So will it be with the resurrection of the dead. The body that is sown is perishable, it is raised imperishable; it is sown in dishonor, it is raised in glory; it is sown in weakness, it is raised in power; it is sown a natural body, it is raised a spiritual body. I Corinthians 15: 42-44

As the famous sermon goes, “It’s Friday, but Sunday’s coming!” Our mortal bodies can be compared to a seed which bears little resemblance to the mature plant into which it will grow. Now we groan with all creation, but resurrection day is coming when the perishable will put on the imperishable and the mortal will put on immortality. Therefore we have hope.

Why is there a resurrection day? The simple answer to the reason for resurrection is that we will be raised just as Jesus was raised. Jesus the first fruits, then all those who belong to him. The more profound answer is that we are raised to demonstrate Christ’s victory over death. “For he must reign until he has put all his enemies under his feet. The last enemy to be destroyed is death.”

What will happen on resurrection day? 1) Whether living or already dead, we shall all be changed in a moment, in a twinkling of the eye. Our souls are already immortal, but on that day our bodies will be made immortal and fitted for eternity as well. 2) We shall become like Jesus, for we shall see him as he is. (I John 3:2) 3) We shall meet Jesus in the air and be with him forevermore. (I Thess. 4:17) 4) We shall become like angels, and sons of God. (Luke 20: 34-38) 5) We shall receive eternal life, glory (which can include such things as beauty and perfection), power exceeding that of our current mortal bodies, and a spiritual nature that contrasts with our current merely physical nature.

## Given problem A:
Put the records from the start of the records through the line containing "Click the Edge" into a two-column CSV with the headers request and answer, one row per request. Place each request's text and its answer in their own quoted fields, and turn any line breaks into spaces.

[Data entries]

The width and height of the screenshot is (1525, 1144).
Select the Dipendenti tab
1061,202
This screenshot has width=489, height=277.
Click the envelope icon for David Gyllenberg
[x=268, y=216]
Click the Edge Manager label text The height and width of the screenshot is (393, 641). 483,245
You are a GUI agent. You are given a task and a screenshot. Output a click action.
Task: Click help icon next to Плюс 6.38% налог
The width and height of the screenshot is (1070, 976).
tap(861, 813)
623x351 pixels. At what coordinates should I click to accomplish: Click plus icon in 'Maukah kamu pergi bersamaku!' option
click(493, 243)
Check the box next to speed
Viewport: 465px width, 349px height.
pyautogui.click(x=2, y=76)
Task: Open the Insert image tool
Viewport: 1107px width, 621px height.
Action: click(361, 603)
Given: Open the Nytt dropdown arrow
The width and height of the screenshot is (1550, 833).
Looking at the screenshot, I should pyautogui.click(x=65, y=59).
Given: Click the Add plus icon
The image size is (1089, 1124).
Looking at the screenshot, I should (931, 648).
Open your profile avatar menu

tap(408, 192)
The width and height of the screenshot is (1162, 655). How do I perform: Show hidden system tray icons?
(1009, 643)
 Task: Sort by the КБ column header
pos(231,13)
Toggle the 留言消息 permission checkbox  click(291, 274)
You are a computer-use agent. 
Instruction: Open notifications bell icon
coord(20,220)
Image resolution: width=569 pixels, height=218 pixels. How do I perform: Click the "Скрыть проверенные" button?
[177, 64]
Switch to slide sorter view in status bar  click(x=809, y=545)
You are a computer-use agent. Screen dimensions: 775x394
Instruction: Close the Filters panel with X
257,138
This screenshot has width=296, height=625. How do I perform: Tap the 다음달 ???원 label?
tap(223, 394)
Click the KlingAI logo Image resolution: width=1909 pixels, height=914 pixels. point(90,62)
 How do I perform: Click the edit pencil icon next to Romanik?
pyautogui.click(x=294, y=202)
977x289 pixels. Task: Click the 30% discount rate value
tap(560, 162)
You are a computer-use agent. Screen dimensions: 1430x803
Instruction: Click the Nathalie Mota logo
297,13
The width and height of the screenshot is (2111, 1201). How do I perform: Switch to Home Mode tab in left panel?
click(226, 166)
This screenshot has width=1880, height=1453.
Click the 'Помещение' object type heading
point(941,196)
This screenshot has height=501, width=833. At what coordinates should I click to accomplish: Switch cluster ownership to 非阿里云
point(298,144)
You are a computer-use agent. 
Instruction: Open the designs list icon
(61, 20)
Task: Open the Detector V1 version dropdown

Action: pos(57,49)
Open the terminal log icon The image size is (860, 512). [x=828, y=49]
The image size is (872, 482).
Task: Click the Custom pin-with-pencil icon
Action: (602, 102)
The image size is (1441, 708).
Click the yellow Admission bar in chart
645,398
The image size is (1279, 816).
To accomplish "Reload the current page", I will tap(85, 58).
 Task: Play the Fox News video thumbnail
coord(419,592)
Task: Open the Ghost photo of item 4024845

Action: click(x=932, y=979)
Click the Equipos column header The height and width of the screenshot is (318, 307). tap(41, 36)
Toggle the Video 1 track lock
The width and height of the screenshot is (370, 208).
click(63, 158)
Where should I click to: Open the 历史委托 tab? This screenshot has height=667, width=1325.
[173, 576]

## Given problem B:
In the passage on resurrection day, what is named as the last enemy to be destroyed?

## Task solution A:
request,answer
"The width and height of the screenshot is (1525, 1144). Select the Dipendenti tab","1061,202"
"This screenshot has width=489, height=277. Click the envelope icon for David Gyllenberg","[x=268, y=216]"
"Click the Edge Manager label text The height and width of the screenshot is (393, 641).","483,245"

## Task solution B:
Death.